**Dataset content**
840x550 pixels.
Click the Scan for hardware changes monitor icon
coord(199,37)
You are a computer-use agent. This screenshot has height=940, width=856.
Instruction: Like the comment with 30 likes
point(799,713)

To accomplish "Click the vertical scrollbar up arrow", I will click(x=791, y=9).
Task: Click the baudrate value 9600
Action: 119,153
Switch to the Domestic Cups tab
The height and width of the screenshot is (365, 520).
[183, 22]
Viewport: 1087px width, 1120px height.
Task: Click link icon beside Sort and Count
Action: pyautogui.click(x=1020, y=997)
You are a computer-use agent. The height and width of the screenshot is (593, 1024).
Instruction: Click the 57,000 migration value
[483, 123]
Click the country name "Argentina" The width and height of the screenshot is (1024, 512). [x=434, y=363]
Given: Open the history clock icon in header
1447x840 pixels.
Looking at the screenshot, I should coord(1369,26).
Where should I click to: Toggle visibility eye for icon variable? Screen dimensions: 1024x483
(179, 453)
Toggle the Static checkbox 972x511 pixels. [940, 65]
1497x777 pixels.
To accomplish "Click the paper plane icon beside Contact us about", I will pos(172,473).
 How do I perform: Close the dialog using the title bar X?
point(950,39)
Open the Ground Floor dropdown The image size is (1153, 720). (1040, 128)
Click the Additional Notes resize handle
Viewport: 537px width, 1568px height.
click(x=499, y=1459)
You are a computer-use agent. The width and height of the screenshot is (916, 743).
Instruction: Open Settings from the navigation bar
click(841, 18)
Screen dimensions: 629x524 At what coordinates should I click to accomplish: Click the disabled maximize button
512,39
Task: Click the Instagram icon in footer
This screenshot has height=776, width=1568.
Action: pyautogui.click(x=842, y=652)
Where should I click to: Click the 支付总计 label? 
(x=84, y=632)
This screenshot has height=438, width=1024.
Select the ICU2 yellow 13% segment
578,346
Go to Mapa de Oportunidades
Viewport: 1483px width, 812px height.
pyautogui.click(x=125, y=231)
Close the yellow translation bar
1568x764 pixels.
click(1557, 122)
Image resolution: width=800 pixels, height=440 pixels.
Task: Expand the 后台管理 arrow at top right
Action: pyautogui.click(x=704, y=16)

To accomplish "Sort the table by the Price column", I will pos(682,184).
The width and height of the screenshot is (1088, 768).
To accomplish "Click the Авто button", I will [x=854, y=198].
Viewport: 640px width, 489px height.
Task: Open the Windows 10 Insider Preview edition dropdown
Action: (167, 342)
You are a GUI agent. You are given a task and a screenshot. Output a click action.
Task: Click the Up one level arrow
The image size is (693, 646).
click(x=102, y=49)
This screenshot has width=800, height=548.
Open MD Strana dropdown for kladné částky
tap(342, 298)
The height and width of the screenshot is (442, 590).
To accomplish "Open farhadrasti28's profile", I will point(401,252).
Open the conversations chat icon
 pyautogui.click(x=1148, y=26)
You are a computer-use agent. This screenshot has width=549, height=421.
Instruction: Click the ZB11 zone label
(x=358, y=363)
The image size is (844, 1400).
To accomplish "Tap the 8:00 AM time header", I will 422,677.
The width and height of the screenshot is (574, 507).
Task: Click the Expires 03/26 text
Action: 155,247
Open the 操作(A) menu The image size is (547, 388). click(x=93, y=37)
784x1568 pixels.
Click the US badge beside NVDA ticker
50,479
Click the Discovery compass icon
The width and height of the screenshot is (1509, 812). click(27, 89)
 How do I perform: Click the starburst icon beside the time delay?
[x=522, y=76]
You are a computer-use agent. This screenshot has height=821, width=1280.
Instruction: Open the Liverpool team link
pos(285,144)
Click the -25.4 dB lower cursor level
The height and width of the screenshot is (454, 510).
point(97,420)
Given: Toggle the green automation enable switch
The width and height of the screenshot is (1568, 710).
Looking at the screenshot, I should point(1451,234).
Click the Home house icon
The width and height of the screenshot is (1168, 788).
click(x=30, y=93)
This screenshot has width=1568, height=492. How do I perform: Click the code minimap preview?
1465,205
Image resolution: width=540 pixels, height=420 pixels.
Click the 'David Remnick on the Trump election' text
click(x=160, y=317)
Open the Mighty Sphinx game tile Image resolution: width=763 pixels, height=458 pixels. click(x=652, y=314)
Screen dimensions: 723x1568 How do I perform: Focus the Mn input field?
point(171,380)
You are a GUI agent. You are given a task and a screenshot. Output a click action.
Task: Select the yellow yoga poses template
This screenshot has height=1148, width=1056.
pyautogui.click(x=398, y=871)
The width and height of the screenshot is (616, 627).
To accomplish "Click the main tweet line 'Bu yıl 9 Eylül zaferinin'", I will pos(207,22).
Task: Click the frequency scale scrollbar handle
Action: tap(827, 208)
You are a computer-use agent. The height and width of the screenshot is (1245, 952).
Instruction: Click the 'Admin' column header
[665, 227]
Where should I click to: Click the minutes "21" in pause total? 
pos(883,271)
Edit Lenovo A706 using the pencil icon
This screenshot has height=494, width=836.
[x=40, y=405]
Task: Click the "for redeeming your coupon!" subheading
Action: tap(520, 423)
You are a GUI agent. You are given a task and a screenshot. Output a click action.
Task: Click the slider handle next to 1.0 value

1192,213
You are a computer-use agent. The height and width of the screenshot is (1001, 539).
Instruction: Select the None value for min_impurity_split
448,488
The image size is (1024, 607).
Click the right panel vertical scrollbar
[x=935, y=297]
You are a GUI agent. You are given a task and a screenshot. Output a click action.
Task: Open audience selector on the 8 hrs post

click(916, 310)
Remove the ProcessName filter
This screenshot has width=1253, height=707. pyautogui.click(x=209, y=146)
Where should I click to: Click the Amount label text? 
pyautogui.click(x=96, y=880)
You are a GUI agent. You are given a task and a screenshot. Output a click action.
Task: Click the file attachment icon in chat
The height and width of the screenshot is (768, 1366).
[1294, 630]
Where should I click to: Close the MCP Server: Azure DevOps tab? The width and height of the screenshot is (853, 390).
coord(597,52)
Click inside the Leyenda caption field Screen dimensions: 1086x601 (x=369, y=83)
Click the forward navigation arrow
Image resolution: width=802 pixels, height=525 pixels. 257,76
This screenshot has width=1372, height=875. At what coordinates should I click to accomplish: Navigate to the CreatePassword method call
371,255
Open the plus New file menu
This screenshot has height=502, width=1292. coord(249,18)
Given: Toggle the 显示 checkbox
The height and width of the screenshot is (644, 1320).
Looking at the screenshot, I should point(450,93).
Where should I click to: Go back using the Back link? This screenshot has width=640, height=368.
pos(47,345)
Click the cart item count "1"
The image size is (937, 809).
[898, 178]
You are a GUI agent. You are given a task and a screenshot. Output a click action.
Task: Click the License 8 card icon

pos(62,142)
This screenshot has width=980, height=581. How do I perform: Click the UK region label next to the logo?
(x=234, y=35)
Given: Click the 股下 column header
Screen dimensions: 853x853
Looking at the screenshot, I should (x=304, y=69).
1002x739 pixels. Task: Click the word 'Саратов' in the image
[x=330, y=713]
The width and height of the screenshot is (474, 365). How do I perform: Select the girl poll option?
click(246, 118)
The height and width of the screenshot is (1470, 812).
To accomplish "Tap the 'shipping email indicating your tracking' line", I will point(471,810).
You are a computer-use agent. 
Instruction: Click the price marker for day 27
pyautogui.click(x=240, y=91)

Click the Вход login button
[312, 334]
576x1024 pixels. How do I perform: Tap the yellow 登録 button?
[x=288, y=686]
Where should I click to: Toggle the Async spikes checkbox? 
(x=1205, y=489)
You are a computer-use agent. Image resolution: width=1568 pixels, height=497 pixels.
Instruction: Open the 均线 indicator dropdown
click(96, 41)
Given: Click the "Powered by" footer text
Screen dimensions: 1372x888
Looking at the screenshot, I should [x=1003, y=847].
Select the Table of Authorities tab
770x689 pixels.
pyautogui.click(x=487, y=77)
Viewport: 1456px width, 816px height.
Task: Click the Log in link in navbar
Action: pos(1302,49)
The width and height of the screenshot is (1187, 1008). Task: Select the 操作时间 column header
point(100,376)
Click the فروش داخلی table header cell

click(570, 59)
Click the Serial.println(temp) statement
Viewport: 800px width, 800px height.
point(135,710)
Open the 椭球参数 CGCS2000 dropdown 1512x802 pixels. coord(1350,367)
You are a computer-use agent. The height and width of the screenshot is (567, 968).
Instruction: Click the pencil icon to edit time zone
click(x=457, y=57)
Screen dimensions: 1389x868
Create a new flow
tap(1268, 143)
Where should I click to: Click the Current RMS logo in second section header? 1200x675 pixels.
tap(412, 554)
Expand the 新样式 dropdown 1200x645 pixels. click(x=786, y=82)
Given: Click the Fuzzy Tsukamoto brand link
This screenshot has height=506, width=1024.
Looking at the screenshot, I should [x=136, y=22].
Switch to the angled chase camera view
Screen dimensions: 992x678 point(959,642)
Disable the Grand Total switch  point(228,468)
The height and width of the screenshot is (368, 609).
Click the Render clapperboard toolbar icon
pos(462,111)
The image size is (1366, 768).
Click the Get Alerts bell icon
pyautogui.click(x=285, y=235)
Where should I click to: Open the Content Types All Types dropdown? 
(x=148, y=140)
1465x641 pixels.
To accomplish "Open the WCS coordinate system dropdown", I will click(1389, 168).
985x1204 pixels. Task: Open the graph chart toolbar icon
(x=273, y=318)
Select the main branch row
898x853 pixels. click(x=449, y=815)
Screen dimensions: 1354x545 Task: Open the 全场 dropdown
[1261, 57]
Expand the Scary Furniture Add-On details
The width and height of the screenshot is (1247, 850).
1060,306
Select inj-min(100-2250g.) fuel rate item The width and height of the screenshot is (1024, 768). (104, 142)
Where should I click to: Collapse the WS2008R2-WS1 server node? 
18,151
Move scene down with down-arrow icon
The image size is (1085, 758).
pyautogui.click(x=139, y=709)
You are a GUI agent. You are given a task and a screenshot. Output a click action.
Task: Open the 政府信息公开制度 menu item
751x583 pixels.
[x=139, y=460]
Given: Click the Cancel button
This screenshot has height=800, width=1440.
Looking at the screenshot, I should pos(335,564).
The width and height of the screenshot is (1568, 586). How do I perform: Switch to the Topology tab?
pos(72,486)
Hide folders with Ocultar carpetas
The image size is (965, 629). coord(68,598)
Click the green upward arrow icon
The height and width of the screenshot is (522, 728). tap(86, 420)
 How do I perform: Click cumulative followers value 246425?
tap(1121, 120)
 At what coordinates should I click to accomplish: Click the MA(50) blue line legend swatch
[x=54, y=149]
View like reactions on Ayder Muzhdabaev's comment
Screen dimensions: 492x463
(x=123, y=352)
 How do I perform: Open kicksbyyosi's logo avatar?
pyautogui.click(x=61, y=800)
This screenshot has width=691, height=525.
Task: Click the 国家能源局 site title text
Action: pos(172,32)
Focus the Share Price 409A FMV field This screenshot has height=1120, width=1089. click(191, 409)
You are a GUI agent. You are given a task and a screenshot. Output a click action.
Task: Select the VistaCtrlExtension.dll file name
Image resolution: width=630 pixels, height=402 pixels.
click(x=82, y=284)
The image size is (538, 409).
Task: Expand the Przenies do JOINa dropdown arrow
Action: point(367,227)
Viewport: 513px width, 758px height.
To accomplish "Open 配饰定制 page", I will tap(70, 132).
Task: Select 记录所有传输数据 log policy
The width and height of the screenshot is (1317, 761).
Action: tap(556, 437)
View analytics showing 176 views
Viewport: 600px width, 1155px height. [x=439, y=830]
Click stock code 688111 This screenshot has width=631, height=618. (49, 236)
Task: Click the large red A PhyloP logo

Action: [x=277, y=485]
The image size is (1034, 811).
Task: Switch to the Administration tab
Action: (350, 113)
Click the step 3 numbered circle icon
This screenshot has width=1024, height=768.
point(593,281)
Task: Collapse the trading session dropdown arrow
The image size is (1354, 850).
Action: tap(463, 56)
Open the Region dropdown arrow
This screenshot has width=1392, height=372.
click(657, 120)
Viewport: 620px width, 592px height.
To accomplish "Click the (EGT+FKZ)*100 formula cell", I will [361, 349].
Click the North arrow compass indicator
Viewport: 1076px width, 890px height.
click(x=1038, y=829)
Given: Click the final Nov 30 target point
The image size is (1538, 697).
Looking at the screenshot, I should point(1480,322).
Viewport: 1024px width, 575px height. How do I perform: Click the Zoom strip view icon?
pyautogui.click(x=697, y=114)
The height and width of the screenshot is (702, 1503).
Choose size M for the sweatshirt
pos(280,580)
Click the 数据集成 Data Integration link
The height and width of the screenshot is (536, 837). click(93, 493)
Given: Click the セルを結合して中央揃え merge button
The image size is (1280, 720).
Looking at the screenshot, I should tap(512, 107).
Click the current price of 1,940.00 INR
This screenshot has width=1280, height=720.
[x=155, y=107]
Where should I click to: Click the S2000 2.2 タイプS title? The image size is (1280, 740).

**Exercise requirements**
Taking the material above, extract exactly and only the lines from the line with "Screen dimensions: 723x1568" to the line with "Click inside the", inclusive of both.

**Exercise result**
Screen dimensions: 723x1568 How do I perform: Focus the Mn input field?
point(171,380)
You are a GUI agent. You are given a task and a screenshot. Output a click action.
Task: Select the yellow yoga poses template
This screenshot has height=1148, width=1056.
pyautogui.click(x=398, y=871)
The width and height of the screenshot is (616, 627).
To accomplish "Click the main tweet line 'Bu yıl 9 Eylül zaferinin'", I will pos(207,22).
Task: Click the frequency scale scrollbar handle
Action: tap(827, 208)
You are a computer-use agent. The height and width of the screenshot is (1245, 952).
Instruction: Click the 'Admin' column header
[665, 227]
Where should I click to: Click the minutes "21" in pause total? 
pos(883,271)
Edit Lenovo A706 using the pencil icon
This screenshot has height=494, width=836.
[x=40, y=405]
Task: Click the "for redeeming your coupon!" subheading
Action: tap(520, 423)
You are a GUI agent. You are given a task and a screenshot. Output a click action.
Task: Click the slider handle next to 1.0 value

1192,213
You are a computer-use agent. The height and width of the screenshot is (1001, 539).
Instruction: Select the None value for min_impurity_split
448,488
The image size is (1024, 607).
Click the right panel vertical scrollbar
[x=935, y=297]
You are a GUI agent. You are given a task and a screenshot. Output a click action.
Task: Open audience selector on the 8 hrs post

click(916, 310)
Remove the ProcessName filter
This screenshot has width=1253, height=707. pyautogui.click(x=209, y=146)
Where should I click to: Click the Amount label text? 
pyautogui.click(x=96, y=880)
You are a GUI agent. You are given a task and a screenshot. Output a click action.
Task: Click the file attachment icon in chat
The height and width of the screenshot is (768, 1366).
[1294, 630]
Where should I click to: Close the MCP Server: Azure DevOps tab? The width and height of the screenshot is (853, 390).
coord(597,52)
Click inside the Leyenda caption field Screen dimensions: 1086x601 (x=369, y=83)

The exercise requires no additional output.